» TASK REQUIREMENTS
Repeat everything in the records from the line containing "You are a GUI" down to the line containing "Task: Click on", including both of those lines.

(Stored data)
++++

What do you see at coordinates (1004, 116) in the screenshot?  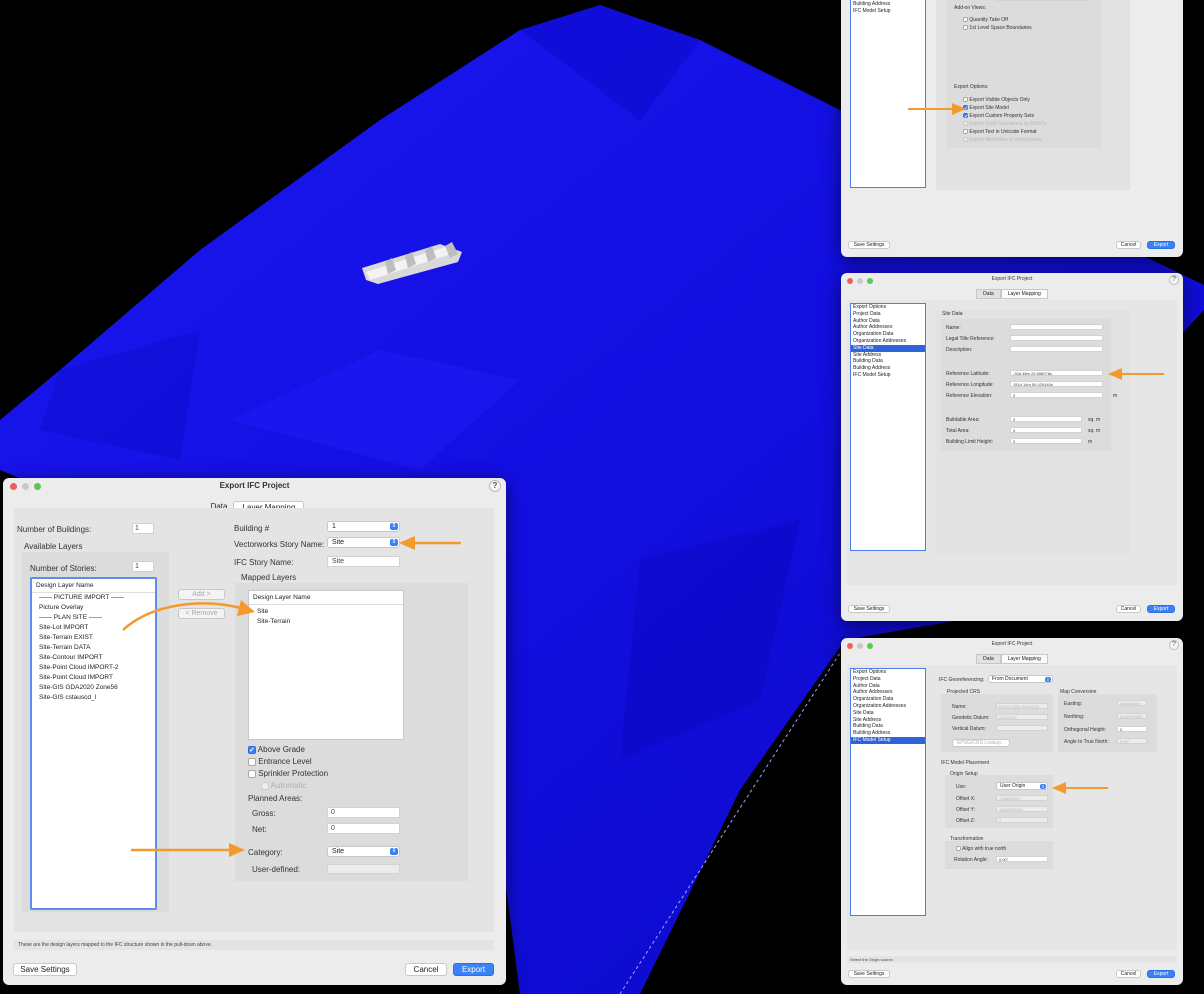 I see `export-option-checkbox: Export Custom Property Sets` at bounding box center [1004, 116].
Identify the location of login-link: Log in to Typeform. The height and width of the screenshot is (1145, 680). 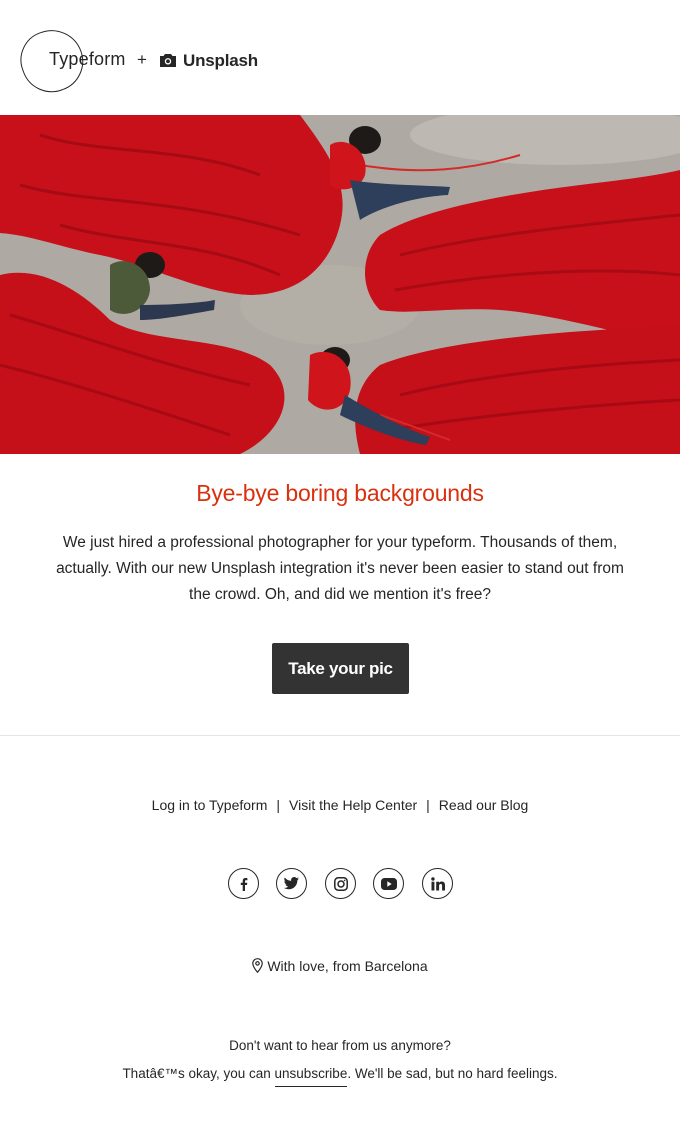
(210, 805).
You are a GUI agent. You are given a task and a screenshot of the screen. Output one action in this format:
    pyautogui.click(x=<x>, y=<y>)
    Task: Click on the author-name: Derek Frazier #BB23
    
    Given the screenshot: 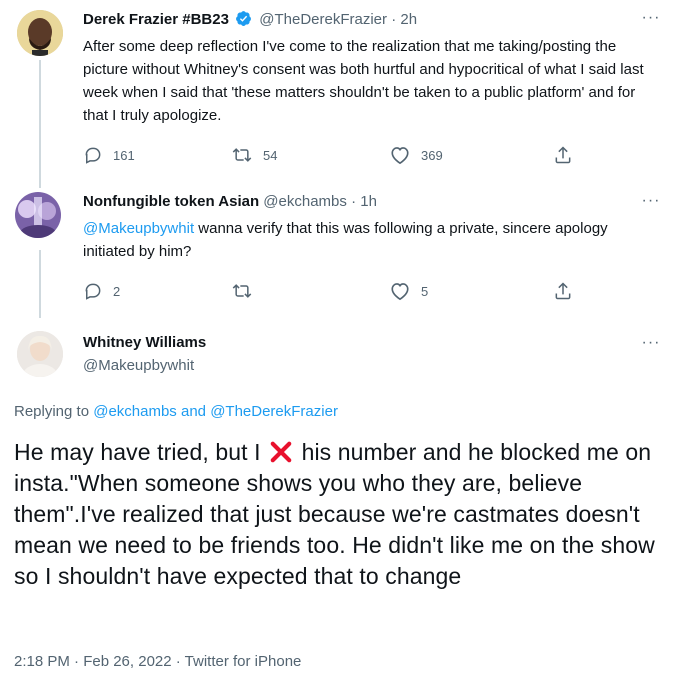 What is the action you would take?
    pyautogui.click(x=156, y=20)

++++

» SOLUTION TO THIS EXERCISE
You are a GUI agent. You are given a task and a screenshot of the screen. Output one action in this format:
    pyautogui.click(x=<x>, y=<y>)
    Task: Click on the author-name: Derek Frazier #BB23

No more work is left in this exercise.